September 20, 2015

Groovy by example: XML / HTML transformation (part 2 of 2)


Pages: 1 2

Transforming XML (continued)

Example: Flip an HTML table by 90°

I have built the example transformation function in two parts:
protected static String flipTable(def html) {
    // 1. Implement row / column flip
    // 2. Build new table
}
For more simple transformation tasks, combining these two steps into the actual builder may be preferred.

Transforming the structure

Here is the first part of the method:
Writer writer = new StringWriter()
MarkupBuilder xmlBuilder = new MarkupBuilder(writer)

Map rows = [:].withDefault{[]}

// 1. Implement row / column flip
html.body.table.tbody.tr.eachWithIndex { _tr, _tr_i ->
    // for each row
    _tr.'*'.eachWithIndex { cell, cellNo ->
        // for each cell in row
        if (rows[cellNo][_tr_i] == null) {
            rows[cellNo][_tr_i] = cell
        }
        else {
            // if its place is already occupied that means that it was filled by a previous cell
            // with colspan/rowspan > 1. Search for the new free place in the same row
            rows[searchNextFreeSpace(rows, cellNo, _tr_i)][_tr_i] = cell
        }
        int rowspan = cell.@rowspan.toInteger()
        if (rowspan > 1) {
            (rowspan-1).times { i ->
                // mark all cells consumed by the ROWspan as "occupied" by inserting a value there
                rows[cellNo] << false
            }
        }
        int colspan = cell.@colspan.toInteger()
        if (colspan > 1) {
            (colspan-1).times { i ->
                // mark all cells consumed by the COLspan as "occupied" by inserting a value there
                rows[cellNo+i+1] << false
                if (rowspan > 1) {
                    (rowspan-1).times {
                        // mark all cells consumed by the ROWspan as "occupied"
                        // by inserting a value there
                        rows[cellNo+i+1] << false
                    }
                }
            }
        }
        
    }
}
The first part is the actual “row to column flip” implementation which actually isn’t that interesting from our XML-centric point of view. The important thing is that it works with the originally parsed node tree and returns a data structure which still contains the original nodes, although newly arranged.
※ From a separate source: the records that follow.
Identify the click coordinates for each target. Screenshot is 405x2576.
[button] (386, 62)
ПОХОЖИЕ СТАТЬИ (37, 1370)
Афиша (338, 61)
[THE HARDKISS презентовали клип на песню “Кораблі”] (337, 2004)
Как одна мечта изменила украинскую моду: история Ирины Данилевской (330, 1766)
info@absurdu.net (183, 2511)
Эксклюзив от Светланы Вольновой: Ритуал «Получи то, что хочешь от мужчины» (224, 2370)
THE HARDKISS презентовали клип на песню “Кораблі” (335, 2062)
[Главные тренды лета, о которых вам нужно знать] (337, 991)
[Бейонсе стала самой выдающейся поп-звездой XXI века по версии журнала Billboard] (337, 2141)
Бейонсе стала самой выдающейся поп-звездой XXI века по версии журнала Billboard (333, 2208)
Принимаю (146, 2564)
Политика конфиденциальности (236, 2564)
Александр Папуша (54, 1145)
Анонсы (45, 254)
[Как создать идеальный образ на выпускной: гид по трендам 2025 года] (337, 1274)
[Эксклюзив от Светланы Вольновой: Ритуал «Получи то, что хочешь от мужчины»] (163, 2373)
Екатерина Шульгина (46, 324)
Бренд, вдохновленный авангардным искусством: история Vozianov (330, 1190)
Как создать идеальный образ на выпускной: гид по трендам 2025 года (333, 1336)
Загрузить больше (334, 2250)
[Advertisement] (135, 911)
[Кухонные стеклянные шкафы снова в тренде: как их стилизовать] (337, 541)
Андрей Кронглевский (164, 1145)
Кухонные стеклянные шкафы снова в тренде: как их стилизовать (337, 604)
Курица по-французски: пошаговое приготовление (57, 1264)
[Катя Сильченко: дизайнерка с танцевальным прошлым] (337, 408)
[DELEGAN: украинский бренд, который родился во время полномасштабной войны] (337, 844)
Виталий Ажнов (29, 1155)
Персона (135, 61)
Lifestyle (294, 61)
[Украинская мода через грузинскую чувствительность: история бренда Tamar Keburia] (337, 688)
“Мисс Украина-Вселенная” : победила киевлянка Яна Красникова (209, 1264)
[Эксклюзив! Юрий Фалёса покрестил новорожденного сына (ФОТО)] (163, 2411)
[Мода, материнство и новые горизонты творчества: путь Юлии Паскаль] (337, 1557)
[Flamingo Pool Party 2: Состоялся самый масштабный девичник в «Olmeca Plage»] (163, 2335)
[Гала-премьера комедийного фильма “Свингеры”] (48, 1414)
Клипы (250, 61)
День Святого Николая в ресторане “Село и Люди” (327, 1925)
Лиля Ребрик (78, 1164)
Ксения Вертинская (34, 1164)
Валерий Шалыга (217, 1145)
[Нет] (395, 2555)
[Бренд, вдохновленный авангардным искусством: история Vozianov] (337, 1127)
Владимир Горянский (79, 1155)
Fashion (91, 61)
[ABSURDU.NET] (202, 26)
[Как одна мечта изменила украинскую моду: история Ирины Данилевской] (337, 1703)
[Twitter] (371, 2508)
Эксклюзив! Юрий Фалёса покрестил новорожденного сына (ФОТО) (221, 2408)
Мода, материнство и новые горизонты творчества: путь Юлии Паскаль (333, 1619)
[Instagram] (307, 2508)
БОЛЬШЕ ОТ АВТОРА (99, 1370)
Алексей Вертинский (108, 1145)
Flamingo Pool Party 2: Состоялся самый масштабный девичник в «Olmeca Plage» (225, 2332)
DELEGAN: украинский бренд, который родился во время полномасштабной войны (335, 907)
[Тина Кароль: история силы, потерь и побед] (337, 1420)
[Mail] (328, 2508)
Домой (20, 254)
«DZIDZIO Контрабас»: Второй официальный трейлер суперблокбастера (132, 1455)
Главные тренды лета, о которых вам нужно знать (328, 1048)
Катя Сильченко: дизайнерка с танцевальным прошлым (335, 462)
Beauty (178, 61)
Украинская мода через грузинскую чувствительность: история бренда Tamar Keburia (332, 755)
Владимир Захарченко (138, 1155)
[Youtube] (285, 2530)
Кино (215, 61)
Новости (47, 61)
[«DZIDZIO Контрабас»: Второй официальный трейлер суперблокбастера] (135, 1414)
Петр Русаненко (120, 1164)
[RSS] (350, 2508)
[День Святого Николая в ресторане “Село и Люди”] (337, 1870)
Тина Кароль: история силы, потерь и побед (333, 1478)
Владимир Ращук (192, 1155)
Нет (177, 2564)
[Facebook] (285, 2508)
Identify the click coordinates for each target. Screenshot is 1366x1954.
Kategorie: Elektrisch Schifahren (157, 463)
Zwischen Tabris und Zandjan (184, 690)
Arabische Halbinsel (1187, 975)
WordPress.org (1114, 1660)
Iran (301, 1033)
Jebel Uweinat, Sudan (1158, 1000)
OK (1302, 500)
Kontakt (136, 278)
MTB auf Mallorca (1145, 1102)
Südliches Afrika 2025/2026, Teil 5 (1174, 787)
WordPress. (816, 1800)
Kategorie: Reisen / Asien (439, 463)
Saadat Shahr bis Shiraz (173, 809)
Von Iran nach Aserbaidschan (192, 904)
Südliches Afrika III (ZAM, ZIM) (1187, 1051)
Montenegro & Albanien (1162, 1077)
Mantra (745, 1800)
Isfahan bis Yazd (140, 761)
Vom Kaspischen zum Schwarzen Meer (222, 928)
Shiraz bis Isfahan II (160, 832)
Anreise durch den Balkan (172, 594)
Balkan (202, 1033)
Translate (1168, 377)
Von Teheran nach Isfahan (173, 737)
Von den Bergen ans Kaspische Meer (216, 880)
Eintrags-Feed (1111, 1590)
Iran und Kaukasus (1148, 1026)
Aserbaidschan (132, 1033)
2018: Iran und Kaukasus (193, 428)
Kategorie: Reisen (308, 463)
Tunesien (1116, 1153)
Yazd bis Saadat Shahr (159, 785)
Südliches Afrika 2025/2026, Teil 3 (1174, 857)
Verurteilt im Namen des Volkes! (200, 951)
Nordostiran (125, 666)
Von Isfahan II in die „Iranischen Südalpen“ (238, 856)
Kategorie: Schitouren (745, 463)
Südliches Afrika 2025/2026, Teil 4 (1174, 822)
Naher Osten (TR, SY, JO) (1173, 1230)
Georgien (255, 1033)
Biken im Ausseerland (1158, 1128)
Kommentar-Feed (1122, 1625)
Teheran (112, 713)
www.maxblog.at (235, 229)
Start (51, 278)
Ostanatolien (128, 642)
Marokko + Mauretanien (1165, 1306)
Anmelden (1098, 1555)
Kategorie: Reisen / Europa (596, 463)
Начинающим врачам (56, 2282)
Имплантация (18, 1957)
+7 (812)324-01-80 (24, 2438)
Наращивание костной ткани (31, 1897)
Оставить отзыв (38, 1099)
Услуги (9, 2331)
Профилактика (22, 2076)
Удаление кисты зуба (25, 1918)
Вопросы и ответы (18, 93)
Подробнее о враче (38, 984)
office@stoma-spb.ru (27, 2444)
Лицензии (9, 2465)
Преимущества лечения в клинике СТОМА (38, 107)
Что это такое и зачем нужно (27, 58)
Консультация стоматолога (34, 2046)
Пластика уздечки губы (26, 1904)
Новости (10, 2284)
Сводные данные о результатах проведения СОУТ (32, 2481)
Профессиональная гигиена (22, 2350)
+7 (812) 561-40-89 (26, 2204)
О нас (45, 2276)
The code builds a map of all output rows, with a row number mapped to the list of cells it will contain. It walks through the input table, row by row, and cell by cell, and inserts these into the new data structure at their appropriate position. The tricky part which takes up most of the code lines is handling cells with colspan > 1 and rowspan > 1. These will mark occupied neighbor cells with a boolean flag, and in subsequent runs, whenever a target cell is already occupied, the next free cell is checked and used if empty, jumping to the next row / column (this is implemented in the searchNextFreeSpace(…) method).

Rebuilding the structure

Here is the second part of the method:
// 2. Build new table
xmlBuilder.table(html.body.table[0].attributes()) {
    tbody {
        rows.each { rowIndex, tuples ->
            tr {
                tuples.each { tuple ->
                    if (tuple == null) {
                        // this cell was originally not present. Insert an empty one
                        td()
                    }
                    else if (tuple in Boolean) {
                        // this cell is marked as "jump over" due to previous colspan/rowspan > 1
                    }
                    else {
                        // insert the whole XML tree
                        copy(flipCell(tuple, rowIndex), xmlBuilder)
                    }
                }
            }
        }
    }
}

return writer.toString()
  • Using the HTML builder, build a table just as in the previous example (no need for any parent structures), preserving the original table’s attributes.
  • Inside the table, place a tbody node (statically).
  • The next code line is a Groovy loop, not a builder invocation: iterate over the previously created rows, and then, for each row: build a tr structure.
  • Then iterate over the tuples of the row and build the td / th element accordingly.
  • Because of the way how HTML tables work, a row may actually contain less cells than it’s supposed to. Browser rendering will just jump to the next row then. In the example table, this is the case in the “Indonesia” row. But because we switched rows and columns, this would not work anymore as omitting a cell would cause a column shift. So, detect null cells and just insert an empty cell.
  • If the cell is a Boolean, it’s simply a leftover from the cells previously marked as shifted by colspan / rowspan. Simply jump over them.
  • Otherwise, apply additional local transformations to the cell and insert its entire sub-tree into the structure. The cell transformation is done in the flipCell(…) method we will inspect presently; recursively copying the node plus all its sub-nodes into the tree of course is effectuated using our previously prepared copy(…) method.
flipCell(…) is a very use case specific modification of the node: We have to turn former colspan attributes into rowspan attributes, and vice versa, and do other similar clean up work:
private static Node flipCell(originalNode, int index) {
    def attributes = originalNode.attributes().collectEntries { attr ->
        if (attr.key == 'colspan') {
            return [(attr.key): originalNode.attributes().rowspan]
        }
        else if (attr.key == 'rowspan') {
            return [(attr.key): originalNode.attributes().colspan]
        }
        else {
            return attr
        }
    }
    // change td nodes to th nodes if they are in the first row
    QName name = new QName(originalNode.name().namespaceURI, index == 0 ? "th" : 
        originalNode.name().localPart)
    return new Node(originalNode.parent(), name, attributes, originalNode.value())
}
Again, the internals of this method are not really interesting from an XML transformation point of view. The method returns a new Node which copies the information from an original node provided (including all of its children), except that it swaps the colspan and rowspan attribute, plus it changes cells into header cells if they're now in the 1st row. Note that this latter adjustment also means that the entire operation is not strictly reversible (because there’s no th to td transformation).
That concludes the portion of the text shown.